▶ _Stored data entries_
^^^^^^^^^^^^^^^^

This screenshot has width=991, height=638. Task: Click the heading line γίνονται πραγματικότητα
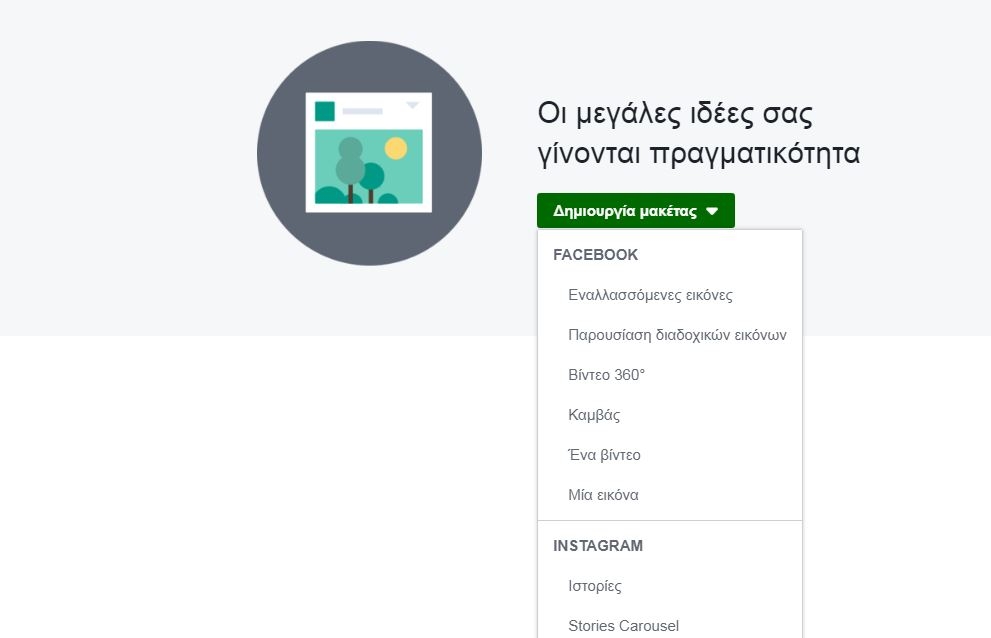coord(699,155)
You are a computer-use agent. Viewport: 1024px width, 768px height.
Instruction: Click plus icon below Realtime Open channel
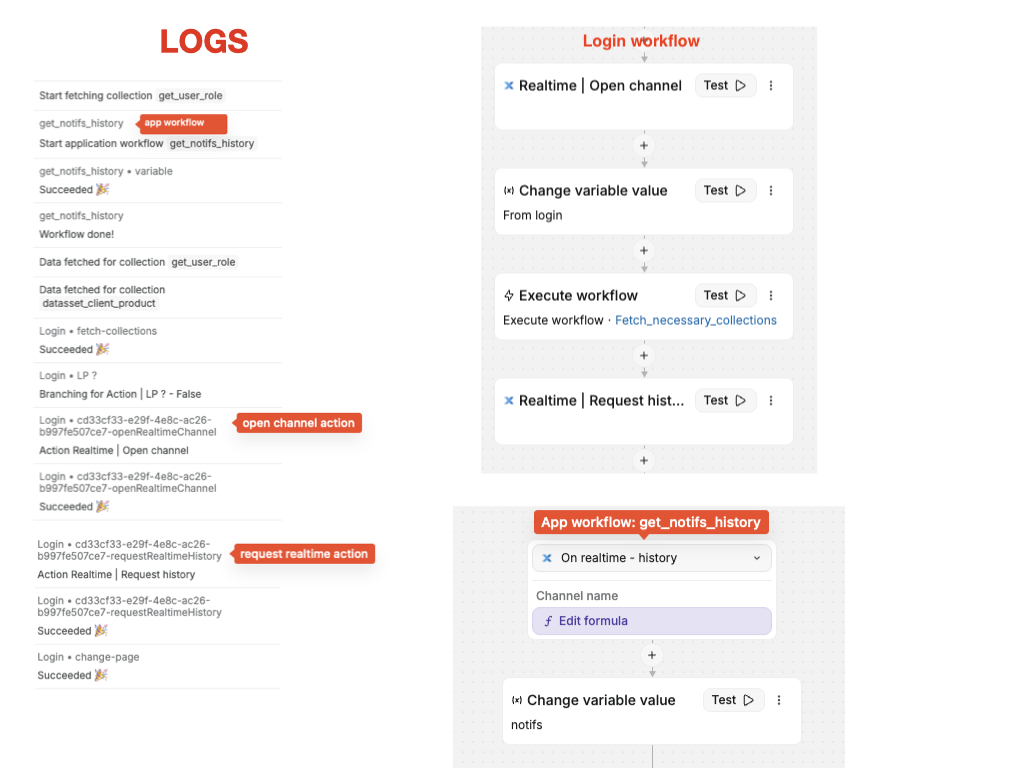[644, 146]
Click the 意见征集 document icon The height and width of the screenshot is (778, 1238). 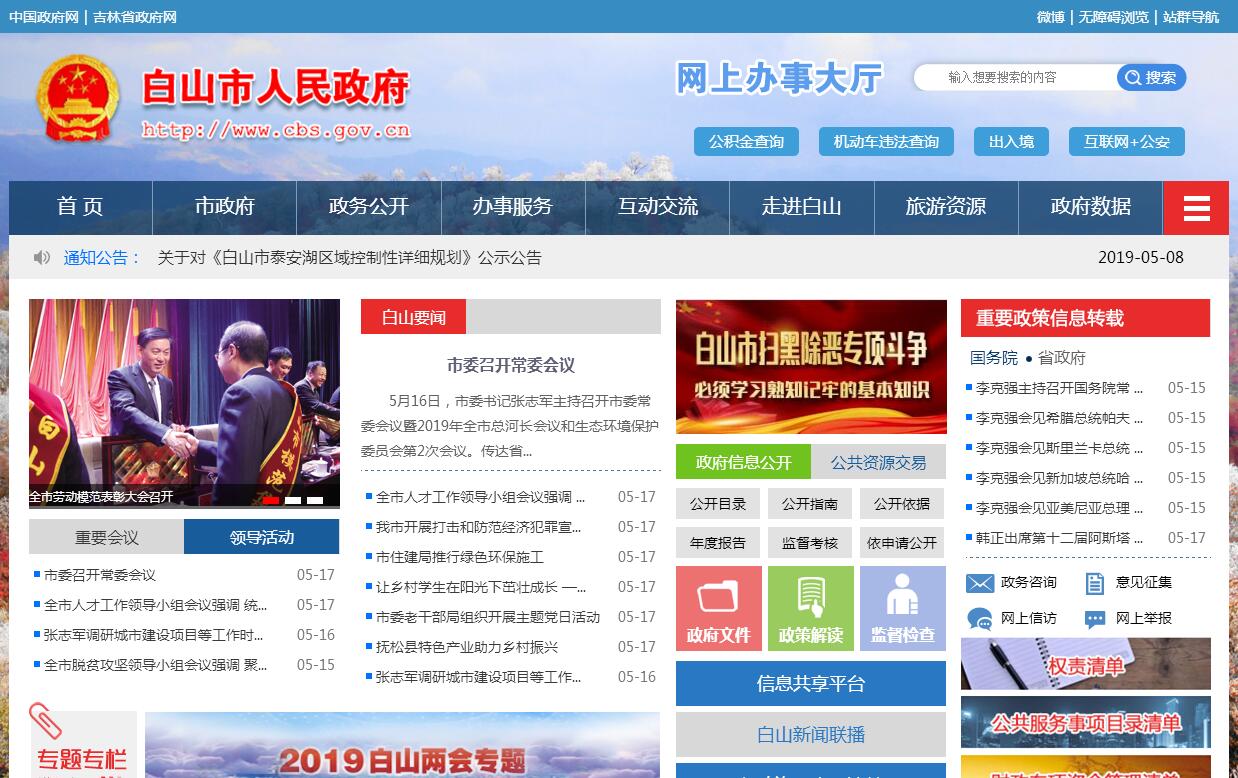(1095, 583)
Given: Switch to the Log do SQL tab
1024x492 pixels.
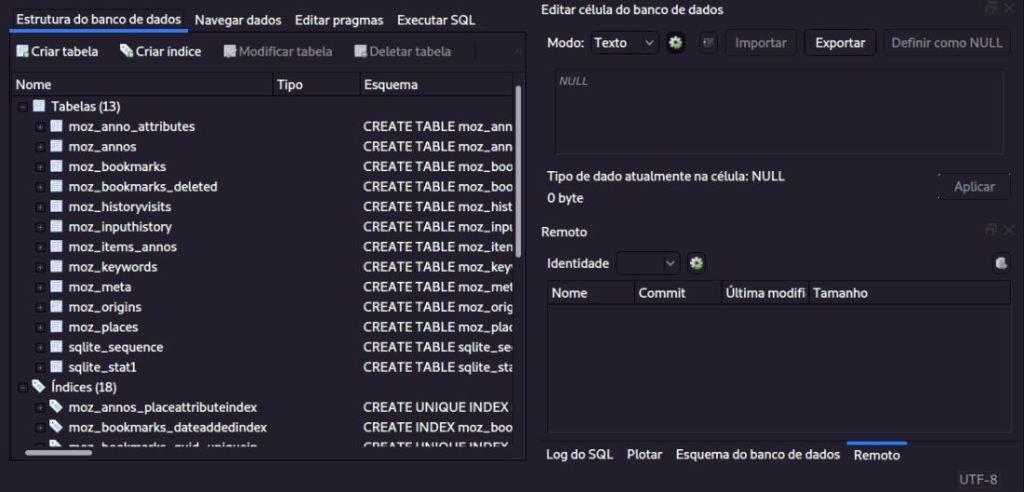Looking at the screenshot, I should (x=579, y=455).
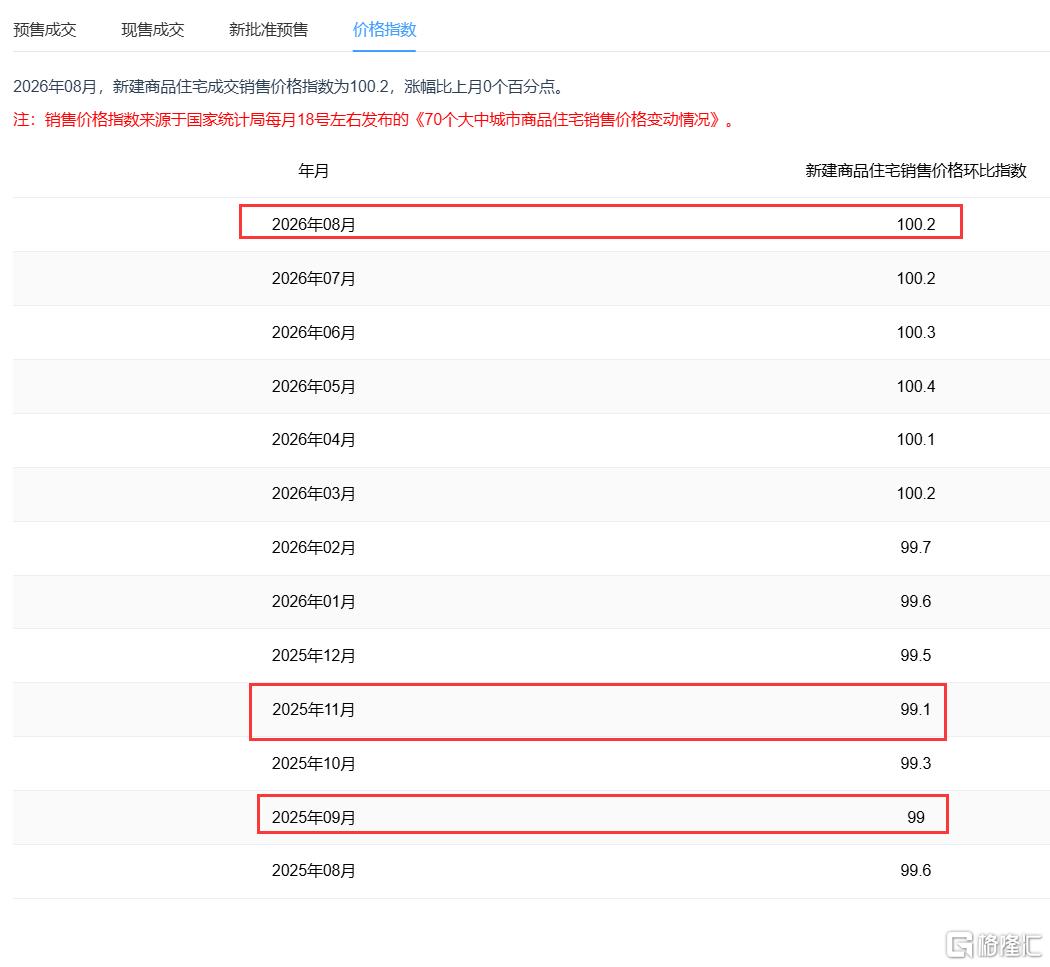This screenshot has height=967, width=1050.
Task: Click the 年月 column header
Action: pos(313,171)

^^^^^^^^^^^^^^^^

▶ _EXERCISE AIM_
Retype the lines exactly as they appear, beginning with the line that contains "Given: Switch to the Log do SQL tab" and ending with the final line of the entries, and omit the pictures.

▶ _YOUR SOLUTION_
Given: Switch to the Log do SQL tab
1024x492 pixels.
Looking at the screenshot, I should (x=579, y=455).
This screenshot has height=967, width=1050.
Task: Click the 年月 column header
Action: pos(313,171)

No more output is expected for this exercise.